Issues related to congenital heart defects account for 1 in 3 disabilities affecting other bodily organs.
Doctors are able to diagnose some infants as suffering from cardiovascular irregularities prior to birth or immediately after birth. On the other hand, some infants experience heart problems that do not become apparent until they are older, or when the condition becomes too severe to treat with medication.
Studies have found that congenital heart defects are usually results from the mother contracting an infection during pregnancy, with rubella being particularly dangerous in this regard. In some instances, it is due to taking certain medications during the first 6-12 weeks of pregnancy. However, the true causes of congenital heart defects are not yet fully understood. In 50% of such cases, doctors can treat the condition with medication and care for the specific symptoms. But, in the remaining 50%, doctors may need to perform surgery for treatment.
The heart is the first organ that develops. It begins to develop during the 4th week of a pregnancy and grows rapidly in the following 2 weeks. It is during these 6 weeks that parents may be able to watch their child’s beating heart in amazement during an ultrasound examination. However, this first 6-week period is also the time when the fetus is most vulnerable to contracting infections, such as rubella. Hence, parents must ensure that they provide the utmost care for their child’s heart at this stage. They can do so by eating healthily, maintaining personal hygiene, and avoiding cigarette smoking and certain forms of medication that could potentially damage the heart of the unborn child.
Those in the medical profession will begin referring to the fetus as an unborn child once a pregnancy has passed the 10-week mark, at which point the infant’s heart will start to take its final form. At this time, in addition to being able to see the infant’s body taking shape, the sound of the child’s heart can be heard using a Doppler sound wave stethoscope. A normal heart will beat at around 160 beats per minute at this stage which, when compared to the heartbeat of a fully grown adult, may seem rather fast. However, from the 12th week of a pregnancy until the 28th-38th week, the child’s heart beat will gradually slow down until its development is complete.
The risk factors for congenital heart defects of infants in the womb include diabetic mothers or the mother contracting a virus, such as rubella, while pregnant. Chromosomal abnormalities in the mother which result in arrhythmia for the unborn child can lead to an edema, developmental issues, and congenital heart defects. Having a family history of the condition also increases the risks.
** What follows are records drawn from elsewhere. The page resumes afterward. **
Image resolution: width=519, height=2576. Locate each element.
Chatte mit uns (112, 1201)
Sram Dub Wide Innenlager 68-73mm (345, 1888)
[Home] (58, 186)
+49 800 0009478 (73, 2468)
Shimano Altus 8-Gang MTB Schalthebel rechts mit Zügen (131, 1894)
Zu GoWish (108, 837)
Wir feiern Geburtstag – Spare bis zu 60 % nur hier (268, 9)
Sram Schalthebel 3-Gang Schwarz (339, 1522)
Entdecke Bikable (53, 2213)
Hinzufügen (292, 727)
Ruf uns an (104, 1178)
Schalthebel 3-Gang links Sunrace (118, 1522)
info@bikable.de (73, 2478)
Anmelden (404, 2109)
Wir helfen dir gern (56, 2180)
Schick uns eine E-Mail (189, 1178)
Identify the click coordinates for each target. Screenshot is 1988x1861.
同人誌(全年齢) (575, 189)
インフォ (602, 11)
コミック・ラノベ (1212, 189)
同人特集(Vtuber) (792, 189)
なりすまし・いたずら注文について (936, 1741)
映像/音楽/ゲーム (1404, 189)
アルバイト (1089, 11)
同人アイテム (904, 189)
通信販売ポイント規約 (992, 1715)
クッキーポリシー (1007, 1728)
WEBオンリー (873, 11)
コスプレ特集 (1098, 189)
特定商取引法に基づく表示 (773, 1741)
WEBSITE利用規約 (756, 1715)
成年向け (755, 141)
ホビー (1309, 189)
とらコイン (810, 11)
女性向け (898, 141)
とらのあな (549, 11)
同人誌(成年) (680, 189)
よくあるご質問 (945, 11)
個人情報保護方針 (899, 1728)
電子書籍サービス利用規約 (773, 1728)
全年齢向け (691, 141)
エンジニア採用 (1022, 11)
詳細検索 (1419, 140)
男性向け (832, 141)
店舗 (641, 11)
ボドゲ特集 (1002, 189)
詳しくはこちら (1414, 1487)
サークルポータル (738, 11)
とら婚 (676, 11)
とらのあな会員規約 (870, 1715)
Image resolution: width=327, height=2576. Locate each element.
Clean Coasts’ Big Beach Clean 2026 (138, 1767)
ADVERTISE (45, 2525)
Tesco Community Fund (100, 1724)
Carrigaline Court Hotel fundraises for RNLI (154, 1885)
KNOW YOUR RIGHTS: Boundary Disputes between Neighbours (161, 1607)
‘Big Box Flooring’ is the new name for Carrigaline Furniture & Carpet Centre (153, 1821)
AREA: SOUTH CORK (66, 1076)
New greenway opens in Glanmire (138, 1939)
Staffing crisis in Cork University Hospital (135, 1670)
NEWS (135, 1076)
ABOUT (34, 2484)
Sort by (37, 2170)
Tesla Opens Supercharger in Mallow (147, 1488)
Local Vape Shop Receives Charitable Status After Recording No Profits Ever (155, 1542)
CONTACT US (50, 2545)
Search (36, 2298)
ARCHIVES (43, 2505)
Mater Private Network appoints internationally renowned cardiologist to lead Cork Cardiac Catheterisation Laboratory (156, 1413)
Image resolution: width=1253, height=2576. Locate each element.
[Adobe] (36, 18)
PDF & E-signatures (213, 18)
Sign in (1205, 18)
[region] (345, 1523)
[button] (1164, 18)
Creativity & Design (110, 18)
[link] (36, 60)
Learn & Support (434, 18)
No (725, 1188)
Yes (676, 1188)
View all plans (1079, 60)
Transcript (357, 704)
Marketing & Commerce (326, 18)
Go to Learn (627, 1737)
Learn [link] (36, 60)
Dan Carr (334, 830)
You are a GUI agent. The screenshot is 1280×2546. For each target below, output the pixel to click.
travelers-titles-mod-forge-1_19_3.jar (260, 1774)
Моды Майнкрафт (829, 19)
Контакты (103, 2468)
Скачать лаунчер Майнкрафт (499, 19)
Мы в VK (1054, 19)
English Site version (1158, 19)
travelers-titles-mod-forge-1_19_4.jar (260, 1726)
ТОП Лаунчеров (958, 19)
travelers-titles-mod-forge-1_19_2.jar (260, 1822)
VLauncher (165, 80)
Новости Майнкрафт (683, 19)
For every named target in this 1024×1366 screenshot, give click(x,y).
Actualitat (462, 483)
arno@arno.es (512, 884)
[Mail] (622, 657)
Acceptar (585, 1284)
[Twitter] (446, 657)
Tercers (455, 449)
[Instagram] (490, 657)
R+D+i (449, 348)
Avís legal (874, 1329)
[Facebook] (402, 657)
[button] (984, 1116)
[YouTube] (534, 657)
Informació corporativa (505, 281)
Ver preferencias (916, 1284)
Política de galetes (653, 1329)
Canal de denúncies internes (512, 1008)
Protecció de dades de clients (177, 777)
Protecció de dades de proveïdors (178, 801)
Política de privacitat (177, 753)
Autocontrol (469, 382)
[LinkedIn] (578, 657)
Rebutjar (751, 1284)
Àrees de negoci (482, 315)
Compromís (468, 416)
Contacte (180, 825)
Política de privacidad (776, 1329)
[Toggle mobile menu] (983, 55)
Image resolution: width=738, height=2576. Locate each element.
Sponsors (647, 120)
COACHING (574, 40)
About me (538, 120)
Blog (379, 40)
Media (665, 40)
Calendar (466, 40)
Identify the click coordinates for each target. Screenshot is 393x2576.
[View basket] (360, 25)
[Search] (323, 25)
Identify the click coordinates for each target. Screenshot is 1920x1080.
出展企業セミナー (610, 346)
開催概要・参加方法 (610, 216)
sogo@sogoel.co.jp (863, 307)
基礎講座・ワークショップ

An ultrasound assessment of the unborn infant’s heart cannot provide a comprehensive answer as to whether the infant has a cardiovascular abnormality. This is because some cases only become apparent after birth, or once the child has grown more.
If you experience any irregularities such as high blood pressure or vaginal bleeding, seek medical attention immediately.
As previously mentioned, some forms of heart defect only present themselves after birth. In cases where surgery is not required, doctors will provide care and medication to regulate the patient’s symptoms. This includes taking care of dental hygiene and ensuring the patient only partakes in light exercise or according to specific medical advice. In addition to this, children with a congenital heart defect should not be made to worry about their condition. This can stress them out. Also do not start a strenuous exercise regime. If you notice that the child turns blue due to a drop in oxygen levels, seek immediate medical attention for diagnosis. Doctors can analyze whether the use of medication has been futile, and if the child needs surgical treatment.
As the heart plays such a vital role for life, mothers should take special care of their health. This will ensure they are at full strength during their pregnancy, which will help to prevent a childhood heart defect. Both obstetricians and pediatricians also have a key part to play in maintaining the mother’s health. Nevertheless, if doctors identify a congenital heart defect at birth or beyond, parents need not feel too down or anxious. Instead they should try to develop an understanding of their child’s condition to ascertain whether it can be cured through treatment provided by a specialist pediatrician. Whatever you do, always remember this: “A child’s heart is kept strong by the strong hearts of both parents”.